Ditemukan siswa yang masuk rangking 10 besar di suatu
kelas adalah orang-orang yang sama tiap semesternya. Timbul pertanyaan, "Mengapa
orang-orang yang masuk 10 besar berkisar antara mereka saja?” Ada penjelasan
seperti ini: mereka itu punya motivasi belajar lebih tinggi daripada siswa-siswa lainnya.
Penjelasan ini belum cukup ilmiah. Ada yang menyeletuk: “Memangnya motivasi
belajar itu makhluk apa?”
Motivasi belajar
merupakan energi jiwa yang menggerakkan mereka untuk mencapai tujuan-tujuan
beiajar. Jadi, mereka belajarnya lebih rajin, lebih aktif, lebih ulet. Makanya
hasilnya lebih besar itulah sebabnya mereka dapat rangking!
“Begitu ya?” Ya, penjelasan
ini sudah cukup ilmiah. Namun belum memuaskan.
Kalau begitu,
“Apakah semua siswa yang tinggi motivasi belajarnya bisa dapat rangking?"
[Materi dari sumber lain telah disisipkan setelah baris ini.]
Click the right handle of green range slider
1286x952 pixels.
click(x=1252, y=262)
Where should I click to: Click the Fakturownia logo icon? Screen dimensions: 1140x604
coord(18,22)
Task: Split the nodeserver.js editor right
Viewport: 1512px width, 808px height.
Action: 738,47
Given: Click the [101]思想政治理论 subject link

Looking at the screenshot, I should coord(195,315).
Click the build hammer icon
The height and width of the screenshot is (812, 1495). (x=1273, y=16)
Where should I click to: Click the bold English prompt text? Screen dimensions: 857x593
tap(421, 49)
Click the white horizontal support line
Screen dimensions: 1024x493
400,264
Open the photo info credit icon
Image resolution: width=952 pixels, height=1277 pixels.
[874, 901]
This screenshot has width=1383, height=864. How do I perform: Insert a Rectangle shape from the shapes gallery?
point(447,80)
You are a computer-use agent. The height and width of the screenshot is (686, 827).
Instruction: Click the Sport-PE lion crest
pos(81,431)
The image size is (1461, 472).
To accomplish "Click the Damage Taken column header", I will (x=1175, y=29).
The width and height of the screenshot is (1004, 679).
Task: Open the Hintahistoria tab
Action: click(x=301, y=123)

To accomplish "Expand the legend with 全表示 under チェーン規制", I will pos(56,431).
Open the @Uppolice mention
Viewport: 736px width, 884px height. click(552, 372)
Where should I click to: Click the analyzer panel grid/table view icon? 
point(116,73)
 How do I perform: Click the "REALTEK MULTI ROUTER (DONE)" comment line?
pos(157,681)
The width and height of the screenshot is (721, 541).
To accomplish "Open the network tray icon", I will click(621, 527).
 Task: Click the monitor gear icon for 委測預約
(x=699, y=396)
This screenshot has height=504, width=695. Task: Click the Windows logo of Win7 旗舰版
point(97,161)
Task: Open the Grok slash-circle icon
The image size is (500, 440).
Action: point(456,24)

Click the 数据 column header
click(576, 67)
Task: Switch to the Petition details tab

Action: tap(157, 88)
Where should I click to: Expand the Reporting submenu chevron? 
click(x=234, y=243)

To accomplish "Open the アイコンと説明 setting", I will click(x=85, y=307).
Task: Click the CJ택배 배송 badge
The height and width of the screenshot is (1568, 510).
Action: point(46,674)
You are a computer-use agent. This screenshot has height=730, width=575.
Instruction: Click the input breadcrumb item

Kita semua bisa masuk 10 besar, dong?. Ya, tentu bisa! Hah?! “Kita kan 36 orang sekelas....”
Begini. Motivasi
tinggi akan mengoptimalkan kerja intelegensi (IQ), dan melejitkan bakat-bakat dalam diri seseorang. Nah, jika 36 orang relatif sama tinggi
motivasi belajar mereka (meski ini jarang terjadi), maka yang dapat rangking adalah
yang ber-IQ lebih tinggi dan bakat-bakatnya lebih besar pada bidang-bidang mata
pelajaran. Wah!, "IQ dan bakat-bakat saya berapa ya?”
Mereka yang masuk
10 besar adalah yang punya motivasi belajar lebih tinggi sehingga IQ mereka
(yang juga lebih tinggi) bekerja optimal, serta bakat-bakat mereka (yang juga
lebih sesuai dengan bidang-bidang mata pelajaran) melejit. “Benarkah?”
Untuk
membuktikannya, kita lakukan dulu tes psikologi, supaya diketahui bagaimana IQ
dan bakat masing-masing. Setelah di-tes, umpamanya, ternyata ditemukan bahwa IQ
dan bakat siswa yang masuk 10 besar cenderung lebih tinggi daripada yang tidak
masuk. Sekarang kita punya bukti-bukti yang cukup teruji.
Masih belum puas?
Kalau belum, itu bagus. Kita akan mencari buku-buku yang membahas teori hubungan
dan seluk-beluk motivasi belajar, IQ dan bakat dengan hasil belajar siswa di sekolah. Teori-teori tersebut
dihimpun dan dikaji. Apabila ternyata pula banyak ahli berpendapat bahwa
hal-hal tersebut memang saling berhubungan, maka
pertanyaan-pertanyaan di atas terjawab dengan memuaskan.
Ya,
kan? Tunggu dulu! Itu baru suatu teori. Ada pendapat terbaru yang menyatakan
bahwa hasil belajar dipengaruhi oleh kebiasaan dan keterampilan belajar.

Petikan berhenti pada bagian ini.